How to get the x-coordinate of a region by it's y-value
This definitely seems like a bug in RegionIntersection
, and you can confirm it using this simple example.
Take two Region
objects, one an ImplicitRegion
defined along a horizontal line, the other a unit square. This error shows up regardless of whether RegionBoundary
is used to define the region, so we'll leave it out.
region1 = Rectangle[];
line1 = ImplicitRegion[y == 1/2, {x, y}];
{RegionPlot[{region1, line1},
PlotRange -> {{-.1, 1.1}, {-.1, 1.1}}],
DiscretizeRegion@RegionIntersection[line1, region1]}
No problem there, as RegionIntersection
had no trouble, and we were able to discretize the resulting intersection. If however, we defined the region using an explicit set of points (in a way that it should be the exact same region), then we can't find the intersection
region1b = ConvexHullMesh[{{0, 1}, {1, 1}, {1, 0}, {0, 0}}];
line1 = ImplicitRegion[y == 1/2, {x, y}];
{RegionPlot[{region1b, line1}, PlotRange -> {{-.1, 1.1}, {-.1, 1.1}}],
DiscretizeRegion@RegionIntersection[line1, region1b]}
The problem seems to be that RegionIntersection
cannot find the intersection between a 2D MeshRegion
and a 1D region. In the example above, region1
is not a MeshRegion
while region1b
is. If we try it again, this time making the exact same region with ImplicitRegion
, we have no problem,
region1c = ImplicitRegion[0 <= x <= 1 && 0 <= y <= 1, {x, y}];
line1 = ImplicitRegion[y == 1/2, {x, y}];
{RegionPlot[{region1c, line1}, PlotRange -> {{-.1, 1.1}, {-.1, 1.1}}],
DiscretizeRegion@RegionIntersection[line1, region1c]}
The documentation for RegionIntersection
doesn't mention this problem, it only says that the two regions should have the same RegionEmbeddingDimension
, which they do. That seems pretty conclusive to be a bug. Regions are fairly new, and there are lots of kinks left to work out.
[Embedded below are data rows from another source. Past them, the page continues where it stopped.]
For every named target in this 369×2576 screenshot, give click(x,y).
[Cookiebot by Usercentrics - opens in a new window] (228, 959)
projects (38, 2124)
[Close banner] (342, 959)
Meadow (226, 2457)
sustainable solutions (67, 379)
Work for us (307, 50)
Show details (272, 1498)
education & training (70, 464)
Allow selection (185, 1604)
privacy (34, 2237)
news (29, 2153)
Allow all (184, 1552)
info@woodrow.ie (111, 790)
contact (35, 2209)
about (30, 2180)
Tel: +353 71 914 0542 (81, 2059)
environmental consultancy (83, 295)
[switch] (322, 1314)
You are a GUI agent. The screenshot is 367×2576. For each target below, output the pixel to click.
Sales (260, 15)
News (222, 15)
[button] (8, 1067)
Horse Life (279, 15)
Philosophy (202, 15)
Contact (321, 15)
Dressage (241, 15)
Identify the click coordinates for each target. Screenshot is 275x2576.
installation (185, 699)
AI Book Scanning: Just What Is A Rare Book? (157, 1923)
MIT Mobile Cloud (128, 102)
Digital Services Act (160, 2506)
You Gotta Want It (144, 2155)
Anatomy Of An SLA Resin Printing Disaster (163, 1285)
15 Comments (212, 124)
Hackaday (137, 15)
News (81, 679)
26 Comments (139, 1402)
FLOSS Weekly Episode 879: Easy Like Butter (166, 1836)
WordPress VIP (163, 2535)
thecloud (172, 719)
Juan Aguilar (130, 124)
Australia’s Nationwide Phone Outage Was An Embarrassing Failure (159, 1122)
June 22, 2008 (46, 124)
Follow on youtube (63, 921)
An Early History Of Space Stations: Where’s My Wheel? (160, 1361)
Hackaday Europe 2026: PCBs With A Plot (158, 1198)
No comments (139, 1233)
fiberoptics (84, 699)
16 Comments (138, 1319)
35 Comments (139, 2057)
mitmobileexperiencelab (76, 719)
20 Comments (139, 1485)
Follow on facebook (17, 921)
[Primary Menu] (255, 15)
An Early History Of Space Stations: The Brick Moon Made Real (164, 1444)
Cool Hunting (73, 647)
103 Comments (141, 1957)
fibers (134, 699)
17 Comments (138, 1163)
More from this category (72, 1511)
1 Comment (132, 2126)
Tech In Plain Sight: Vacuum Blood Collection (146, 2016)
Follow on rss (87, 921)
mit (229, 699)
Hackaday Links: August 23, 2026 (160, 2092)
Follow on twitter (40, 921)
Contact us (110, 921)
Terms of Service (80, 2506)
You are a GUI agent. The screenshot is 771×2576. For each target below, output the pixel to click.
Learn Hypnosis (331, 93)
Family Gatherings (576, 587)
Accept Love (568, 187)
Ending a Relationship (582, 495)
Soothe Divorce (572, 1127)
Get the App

The same problem applies to Solve
,
Solve[RegionMember[RegionBoundary[#], {x, 1/2}], x] & /@ {region1,
region1b, region1c}
So we can narrow down that the problem is finding intersections between 2D MeshRegion
and BoundaryMeshRegion
objects and 1D regions.
But your question "How to get the x-coordinate of a region by it's y-value" has a workable solution. You can't use Solve
, RegionNearest
will give you the nearest point and not keep the same y
value, NMinimize
will only give one x
value, so what we are left with is FindRoot
. Here is the best way I can find to get both of the x
values for a given y
value in your example.
region = ConvexHullMesh[
data = Rationalize@RandomReal[{0, 100}, {100, 2}]] //
RegionBoundary;
(*You originally had -2 here, seems like a typo*)
yrange = data[[All, 2]] // MinMax;
xrange = data[[All, 1]] // MinMax;
yvalues = Subdivide[Sequence @@ yrange, 10];
xvalues = x /. {
(Quiet@
FindRoot[RegionDistance[region, {x, #}], {x, xrange[[1]]}] & /@
yvalues), (Quiet@
FindRoot[RegionDistance[region, {x, #}], {x, xrange[[2]]}] & /@
yvalues)};
Show[
RegionPlot[region],
ListPlot[{
Transpose[{xvalues[[1]], yvalues}],
Transpose[{xvalues[[2]], yvalues}]}, PlotStyle -> Red]]
Edit
@yode, as to your last comment, RegionDistance
returns a number, which is why we can use it with NMinimize
, while RegionMember
returns a truth value, which is why we can often use it with Solve
, Reduce
, or NSolve
. Mathematica is able to simplify the truth statement when the Region
is defined via a geometric object, or a call to ImplicitRegion
, but not when it is numerically defined as a MeshRegion
.
I still think that you should be able to use NSolve
in this case, but as we see above, many of the functions that work with regions fail when using MeshRegion
objects.
Just for the record, this is a way to do it in V9:
<< ComputationalGeometry`
SeedRandom[42];
l = RandomReal[{0, 50}, {100, 2}];
{xr, yr} = Through[{Min, Max}[#]] & /@ Transpose@l;
mylines = Line/@(Thread[{xr + {-1,1}, #}]&/@ Range[Sequence @@ yr, -Subtract @@ yr/10]);
gc = GraphicsComplex[l, {FaceForm[White], EdgeForm[Black], Polygon@ConvexHull[l]}];
gmf = Graphics`Mesh`FindIntersections;
pts = Flatten[gmf[{#, gc}] & /@ mylines, 1];
pts = Join[pts, gmf[{Line @@ (# - {0, 10000 $MachineEpsilon} & /@
List @@ mylines[[-1]]), gc}]];
Graphics[{mylines, gc, Black, Point@l, PointSize@Large, Red, Point@pts}]